Miss Davidson raised wondering eyes. "You must be awfully clever," she said simply.
"Oh no; I failed twice before I carried home the medal. Do you know Dr Dudley?"
She scarcely even blushed as she asked the question. She was delighted at her own assurance and self-possession.
The girl's beautiful face lighted up. "I should think I did," she said. "He has been the turning-point in my brother's life. There is no one in the world to whom I owe so much as to Ralph Dudley."
A curious pain shot through Mona's heart. She had never experienced anything like it before, and it was gone before she could ask herself what it meant.

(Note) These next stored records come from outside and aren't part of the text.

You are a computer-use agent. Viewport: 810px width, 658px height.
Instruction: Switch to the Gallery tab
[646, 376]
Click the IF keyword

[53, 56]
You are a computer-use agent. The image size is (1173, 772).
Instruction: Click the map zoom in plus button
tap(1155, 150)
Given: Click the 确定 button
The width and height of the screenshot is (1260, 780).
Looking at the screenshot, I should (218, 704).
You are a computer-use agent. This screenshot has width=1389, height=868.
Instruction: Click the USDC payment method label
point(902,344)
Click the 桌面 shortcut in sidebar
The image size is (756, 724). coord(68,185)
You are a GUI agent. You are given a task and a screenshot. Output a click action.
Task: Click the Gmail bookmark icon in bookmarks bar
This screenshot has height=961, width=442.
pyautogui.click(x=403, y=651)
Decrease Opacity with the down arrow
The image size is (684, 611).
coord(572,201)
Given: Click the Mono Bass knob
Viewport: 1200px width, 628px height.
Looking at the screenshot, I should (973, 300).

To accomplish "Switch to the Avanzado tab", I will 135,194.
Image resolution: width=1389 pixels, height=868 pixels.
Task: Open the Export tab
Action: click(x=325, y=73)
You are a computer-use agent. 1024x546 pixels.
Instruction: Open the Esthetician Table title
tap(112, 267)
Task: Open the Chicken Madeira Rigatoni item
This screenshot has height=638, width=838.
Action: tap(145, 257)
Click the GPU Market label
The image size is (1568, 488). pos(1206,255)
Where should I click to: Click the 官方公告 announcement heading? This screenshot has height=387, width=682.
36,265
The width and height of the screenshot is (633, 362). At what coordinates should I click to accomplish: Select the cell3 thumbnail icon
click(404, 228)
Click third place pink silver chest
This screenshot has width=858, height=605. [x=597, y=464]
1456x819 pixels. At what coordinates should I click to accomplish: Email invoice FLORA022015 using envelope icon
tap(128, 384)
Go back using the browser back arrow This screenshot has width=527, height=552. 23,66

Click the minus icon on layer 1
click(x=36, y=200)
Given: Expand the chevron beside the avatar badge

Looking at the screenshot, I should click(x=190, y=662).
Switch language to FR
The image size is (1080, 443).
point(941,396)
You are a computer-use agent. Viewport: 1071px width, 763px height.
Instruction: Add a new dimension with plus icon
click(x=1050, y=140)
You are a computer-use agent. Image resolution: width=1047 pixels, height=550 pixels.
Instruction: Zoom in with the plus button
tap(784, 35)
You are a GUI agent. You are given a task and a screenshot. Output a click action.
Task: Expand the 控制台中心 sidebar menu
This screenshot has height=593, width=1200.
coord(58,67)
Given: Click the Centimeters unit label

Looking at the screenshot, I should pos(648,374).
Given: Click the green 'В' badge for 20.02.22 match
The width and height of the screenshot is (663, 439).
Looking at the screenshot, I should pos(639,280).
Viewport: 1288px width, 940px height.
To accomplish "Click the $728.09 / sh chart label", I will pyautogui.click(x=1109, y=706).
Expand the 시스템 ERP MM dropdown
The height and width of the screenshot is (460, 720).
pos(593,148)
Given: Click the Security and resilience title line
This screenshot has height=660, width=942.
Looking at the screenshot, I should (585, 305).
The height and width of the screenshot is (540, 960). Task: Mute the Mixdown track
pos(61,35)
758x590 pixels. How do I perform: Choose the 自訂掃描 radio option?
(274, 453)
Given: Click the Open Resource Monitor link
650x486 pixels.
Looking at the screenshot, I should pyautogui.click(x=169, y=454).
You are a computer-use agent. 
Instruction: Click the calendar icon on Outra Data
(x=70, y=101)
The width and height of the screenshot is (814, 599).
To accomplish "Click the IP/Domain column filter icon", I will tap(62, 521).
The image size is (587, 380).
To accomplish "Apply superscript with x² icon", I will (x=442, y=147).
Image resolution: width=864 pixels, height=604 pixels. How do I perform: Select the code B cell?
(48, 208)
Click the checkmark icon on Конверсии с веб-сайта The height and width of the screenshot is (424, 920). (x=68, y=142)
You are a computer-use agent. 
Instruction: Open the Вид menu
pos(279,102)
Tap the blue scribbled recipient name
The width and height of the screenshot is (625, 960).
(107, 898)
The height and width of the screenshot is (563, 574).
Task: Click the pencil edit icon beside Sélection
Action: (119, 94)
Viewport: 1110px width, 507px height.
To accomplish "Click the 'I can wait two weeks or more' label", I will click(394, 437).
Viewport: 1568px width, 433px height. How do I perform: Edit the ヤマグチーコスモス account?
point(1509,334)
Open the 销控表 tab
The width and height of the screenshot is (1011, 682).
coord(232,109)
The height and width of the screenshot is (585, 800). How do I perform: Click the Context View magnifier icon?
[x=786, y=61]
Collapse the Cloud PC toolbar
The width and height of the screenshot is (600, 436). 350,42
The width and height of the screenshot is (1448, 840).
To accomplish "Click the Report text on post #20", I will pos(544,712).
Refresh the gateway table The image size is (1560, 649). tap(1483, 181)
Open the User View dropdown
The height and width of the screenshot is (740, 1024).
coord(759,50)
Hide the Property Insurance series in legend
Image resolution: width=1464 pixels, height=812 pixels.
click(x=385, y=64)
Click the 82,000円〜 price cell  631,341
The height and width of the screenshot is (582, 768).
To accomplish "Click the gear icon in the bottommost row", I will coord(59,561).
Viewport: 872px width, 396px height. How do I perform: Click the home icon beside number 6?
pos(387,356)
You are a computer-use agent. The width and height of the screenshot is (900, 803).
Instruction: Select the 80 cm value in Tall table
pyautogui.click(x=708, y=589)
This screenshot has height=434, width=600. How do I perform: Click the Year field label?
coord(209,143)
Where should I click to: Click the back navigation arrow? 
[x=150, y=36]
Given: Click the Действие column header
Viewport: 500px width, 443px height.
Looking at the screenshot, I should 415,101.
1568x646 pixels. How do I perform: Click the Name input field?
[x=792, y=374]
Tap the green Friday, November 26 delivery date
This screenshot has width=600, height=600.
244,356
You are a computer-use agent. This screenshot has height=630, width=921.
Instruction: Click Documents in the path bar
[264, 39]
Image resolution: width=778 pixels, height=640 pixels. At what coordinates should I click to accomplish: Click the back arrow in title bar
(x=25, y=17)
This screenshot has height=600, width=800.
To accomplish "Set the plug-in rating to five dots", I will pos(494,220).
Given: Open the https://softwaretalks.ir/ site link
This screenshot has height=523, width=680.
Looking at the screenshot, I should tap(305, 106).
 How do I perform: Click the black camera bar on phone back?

A few minutes later she rose to go.
"I am afraid it is taking a great liberty, with any one so busy and so clever," Miss Davidson said, in her pretty childlike fashion, "but I should be so proud if you would come and see me next Thursday. Miss Reynolds has promised to come, and I am expecting some of my very best friends."
"I will come with pleasure," said Mona quickly; and this time a more perceptible colour rose into her white forehead. She wanted to see this beautiful girl again, and—it would be interesting to know whether "Ralph Dudley" was one of her "very best friends."
That night as she sat by the open window in the twilight, looking out on the lime-trees in the garden, the same unaccountable pain came over her, and she proceeded to analyse it mercilessly. For a long time she remained there with a deep furrow on her brow.
"I thought I had attained," she said at last. "Were they all for nothing, those years of striving after the highest, with strong crying and tears? I thought I had attained, and here I am, at the end of it, only a commonplace, jealous woman after all!"